Moreover, I will learn American work methods.
I will then be able to devote myself to the service of my second motherland and her beautiful colony.
{John}
The family went to the state-supported, reform, main synagogue. John was bar-mitzvahed on his 13th birthday in 1934.
The Weisburgers arrived in Belgium with 500,000 Belgian francs – about 18,000 US dollars at the time – and recommendations from several businesses in Germany and Belgium.
Even though refugees weren’t allowed to work, they were allowed to set up a business that employed Belgians.
Using the money that Selma had deposited in Switzerland, they tried their hand at several businesses: first penny weighing machines, then a sauerkraut factory.
Margaret remembered tromping on the salted cabbage in large vats.
Finally, by 1935 the Weisburgers & Maiers established the TD Company with a plant at 12-14 Avenue van Volxem in the stockyard from where the Maiers used to ship horses to Germany. They had 35 stores as customers and about 40 employees.
The T stood for teinturerie – dying, and the D for décrassage – dry-cleaning. (Footnote 3)
My father, Martin Goldstein, claimed that Margaret would suck dry-cleaning fluid into a glass straw and blow it out onto stains on clothing.
The Maiers lived next door at 16 Avenue van Volxem.
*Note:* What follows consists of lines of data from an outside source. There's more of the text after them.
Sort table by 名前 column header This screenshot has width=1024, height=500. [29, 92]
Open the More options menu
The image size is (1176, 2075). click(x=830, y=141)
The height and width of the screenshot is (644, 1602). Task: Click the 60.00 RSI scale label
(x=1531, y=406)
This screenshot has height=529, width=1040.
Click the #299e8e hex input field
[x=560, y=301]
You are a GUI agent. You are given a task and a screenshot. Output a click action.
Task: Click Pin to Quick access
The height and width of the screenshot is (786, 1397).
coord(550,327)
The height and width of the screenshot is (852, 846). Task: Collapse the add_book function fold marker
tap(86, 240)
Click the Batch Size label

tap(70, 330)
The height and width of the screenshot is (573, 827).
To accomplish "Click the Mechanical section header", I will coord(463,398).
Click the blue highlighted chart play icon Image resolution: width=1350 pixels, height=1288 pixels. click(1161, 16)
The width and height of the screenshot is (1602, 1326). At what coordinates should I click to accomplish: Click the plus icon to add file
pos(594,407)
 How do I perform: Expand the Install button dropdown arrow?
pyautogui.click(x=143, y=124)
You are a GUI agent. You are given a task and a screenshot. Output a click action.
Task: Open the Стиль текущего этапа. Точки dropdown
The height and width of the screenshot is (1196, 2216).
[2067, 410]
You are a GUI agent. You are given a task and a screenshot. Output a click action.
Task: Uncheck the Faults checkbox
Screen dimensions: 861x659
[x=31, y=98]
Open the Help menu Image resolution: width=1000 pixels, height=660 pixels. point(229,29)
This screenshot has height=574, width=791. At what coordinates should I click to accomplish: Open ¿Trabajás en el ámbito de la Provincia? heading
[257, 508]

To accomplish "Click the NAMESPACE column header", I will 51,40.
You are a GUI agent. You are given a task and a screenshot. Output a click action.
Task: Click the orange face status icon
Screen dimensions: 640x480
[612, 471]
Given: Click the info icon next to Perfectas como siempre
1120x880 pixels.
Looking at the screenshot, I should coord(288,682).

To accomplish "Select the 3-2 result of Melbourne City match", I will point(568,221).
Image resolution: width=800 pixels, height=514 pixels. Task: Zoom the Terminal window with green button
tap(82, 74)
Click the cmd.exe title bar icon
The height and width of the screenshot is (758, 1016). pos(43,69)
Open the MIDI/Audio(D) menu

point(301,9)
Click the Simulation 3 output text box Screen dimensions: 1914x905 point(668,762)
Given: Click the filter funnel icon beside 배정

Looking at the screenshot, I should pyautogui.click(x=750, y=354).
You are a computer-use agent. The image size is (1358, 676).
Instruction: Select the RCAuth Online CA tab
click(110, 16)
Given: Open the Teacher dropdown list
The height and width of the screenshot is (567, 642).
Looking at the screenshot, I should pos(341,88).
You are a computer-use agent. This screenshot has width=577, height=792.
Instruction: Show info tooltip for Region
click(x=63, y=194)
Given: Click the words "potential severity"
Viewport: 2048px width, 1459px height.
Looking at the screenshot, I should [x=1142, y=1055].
By 1939, there were 20,000 German Jews living in Belgium and Jewish immigration to Belgium was intensifying .
Though only 8% of the foreigners living in the country, the government was particularly concerned about the Jews.
Beginning in 1933, a police unit was set up to maintain files on every refugee family.
With high unemployment, refugees were only allowed to work if they could prove they weren’t taking jobs Belgians could do. Willy was fined 840 francs – about 28 US dollars at the time – for employing his nephews Wilhelm and Alfred Maier, and his niece Alice Maier.
Political agitators were deported. Many refugees were deported on arrival.
Refugees supported by Jewish aid organizations were sent to “charity colonies”, “welcome camps” that were run by the aid organizations and the Ministry of Justice.
Did the Weisburgers avoid this fate because they arrived with capital and provided employment to Belgians?
John said they felt safe.
Belgium was an independent, neutral country.
They spoke French well, they had a good business, the kids were in school.
They felt like they were Belgians.
Margaret said the family “cried over King Albert’s sudden death [in 1934] just as much as any other Belgian.”
They never went through the long process to get Belgian citizenship though.
Their documents showed them as stateless.